The theory on this part is the “Butterfly Effect” which basically says even the smallest action has bigger ramifications (the “butterfly” flapping its wings causes a hurricane thousands of miles away). With the death of Hitler, would WWII have been avoided? At what point would you kill Hitler, in his youth or as an adult? If you waited until he was an adult, would that be too late?

The existential questions continue…if Hitler hadn’t come along at that particular point in history, could someone else who lived in that time simply taken his place? What if one of the people who died during WWII actually went on to discover a cure for cancer or significant breakthroughs in another scientific field? Add into this the fact that, no matter how many times people may use the term “I could kill you,” the ability for one human to kill another isn’t as easy as it sounds, there is plenty to think about.

For myself, the first question is surprisingly easy. As a general rule, I would be against any manipulation of the human genetic code, but as a way of eradicating disease it would be a viable idea. If the debilitating diseases that plague mankind (yes, even the Plague) could be controlled and/or eliminated, think of the improvements in people’s lives (and the ability to bring down medical costs and spending on disease control)! We would be tremendously advanced as a species if we could improve on our basic genetic code and its inherent imperfections to the point of eliminating them completely.

Where I would have a problem, though, is when it is done for simply cosmetic or aesthetic purposes. Don’t like your eye color? Changing your genetic code (or doing it to an in utero child) just so you can satisfy your own vanity is about the most narcissistic thing imaginable. In my mind, we don’t come up with tremendous breakthroughs in our existence to simply use them to change what we see in the mirror, we come up with them to improve mankind and its world.

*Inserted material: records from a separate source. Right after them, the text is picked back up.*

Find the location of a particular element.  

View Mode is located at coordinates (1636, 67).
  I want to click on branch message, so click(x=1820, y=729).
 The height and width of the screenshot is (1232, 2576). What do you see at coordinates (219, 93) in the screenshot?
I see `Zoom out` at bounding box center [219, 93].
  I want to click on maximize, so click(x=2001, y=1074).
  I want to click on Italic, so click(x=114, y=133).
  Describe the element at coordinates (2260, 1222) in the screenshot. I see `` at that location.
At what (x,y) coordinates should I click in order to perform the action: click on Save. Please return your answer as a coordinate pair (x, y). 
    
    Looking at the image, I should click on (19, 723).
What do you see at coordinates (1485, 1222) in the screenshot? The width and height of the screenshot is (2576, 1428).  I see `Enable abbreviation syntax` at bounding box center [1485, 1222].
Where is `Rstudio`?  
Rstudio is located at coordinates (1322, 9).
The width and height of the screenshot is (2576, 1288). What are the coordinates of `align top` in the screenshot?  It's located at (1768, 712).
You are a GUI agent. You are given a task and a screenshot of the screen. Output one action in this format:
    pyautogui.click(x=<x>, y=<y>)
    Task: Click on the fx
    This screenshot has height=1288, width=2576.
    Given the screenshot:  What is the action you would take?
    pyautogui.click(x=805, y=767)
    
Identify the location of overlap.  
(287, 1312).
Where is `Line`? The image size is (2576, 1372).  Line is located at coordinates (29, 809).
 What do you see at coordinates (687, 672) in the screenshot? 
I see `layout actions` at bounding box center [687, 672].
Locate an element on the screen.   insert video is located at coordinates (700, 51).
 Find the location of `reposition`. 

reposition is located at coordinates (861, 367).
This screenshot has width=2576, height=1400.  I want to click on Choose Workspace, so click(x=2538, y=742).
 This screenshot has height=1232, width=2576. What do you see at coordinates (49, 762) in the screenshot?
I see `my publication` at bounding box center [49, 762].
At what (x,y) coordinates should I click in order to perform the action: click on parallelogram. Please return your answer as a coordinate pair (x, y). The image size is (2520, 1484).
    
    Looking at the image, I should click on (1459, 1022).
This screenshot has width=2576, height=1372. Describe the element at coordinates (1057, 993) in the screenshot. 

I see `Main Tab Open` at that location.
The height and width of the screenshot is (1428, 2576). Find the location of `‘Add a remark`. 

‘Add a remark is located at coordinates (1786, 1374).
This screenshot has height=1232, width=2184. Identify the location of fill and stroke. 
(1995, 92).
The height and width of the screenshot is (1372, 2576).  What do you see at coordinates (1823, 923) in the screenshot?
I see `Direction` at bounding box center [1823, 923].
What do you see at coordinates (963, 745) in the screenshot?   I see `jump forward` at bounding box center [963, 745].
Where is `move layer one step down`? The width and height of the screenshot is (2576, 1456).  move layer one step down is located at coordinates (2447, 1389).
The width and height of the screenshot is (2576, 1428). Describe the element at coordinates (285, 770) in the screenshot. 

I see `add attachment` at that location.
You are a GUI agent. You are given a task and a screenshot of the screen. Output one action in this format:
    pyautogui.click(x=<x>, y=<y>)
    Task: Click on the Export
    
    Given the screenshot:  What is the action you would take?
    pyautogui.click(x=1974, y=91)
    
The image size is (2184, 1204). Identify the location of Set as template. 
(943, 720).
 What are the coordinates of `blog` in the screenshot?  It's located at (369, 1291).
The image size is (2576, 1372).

The second question is a much thornier one. Besides being one of the pivotal moments in human history, not just the 20th century, World War II and its players had a seminal impact on how the world is shaped today. By eliminating Hitler from the equation – and, in theory, eliminating the catalyst for the start of WWII – what effect would that have on the world today? You may not think that is a big deal, but (using the “Butterfly Effect”) what if the lack of WWII caused your grandfather to not enter the military, where he would meet your grandmother at a base dance that led to their marriage and the birth of your father/mother? The resulting theory would be that YOU do not exist.

I would have to use one of science fiction’s greatest creations in musing over killing Hitler or not. In the Star Trek universe, the Prime Directive is the governing philosophy of the United Federation of Planets. In that codified theory, representatives of the Federation aren’t to have an impact on developing societies or their historical direction. With this in mind – and the potential ramifications, both good and bad, in the historical sense – I would have to say that I wouldn’t kill Hitler if given the chance. There is simply too much that could occur otherwise – and in some cases, could be even worse – than even the genocide, hatred and pain that Hitler’s short existence brought about.

Where would you land on these subjects? And what does it say about you? If you could change everything, would you do it?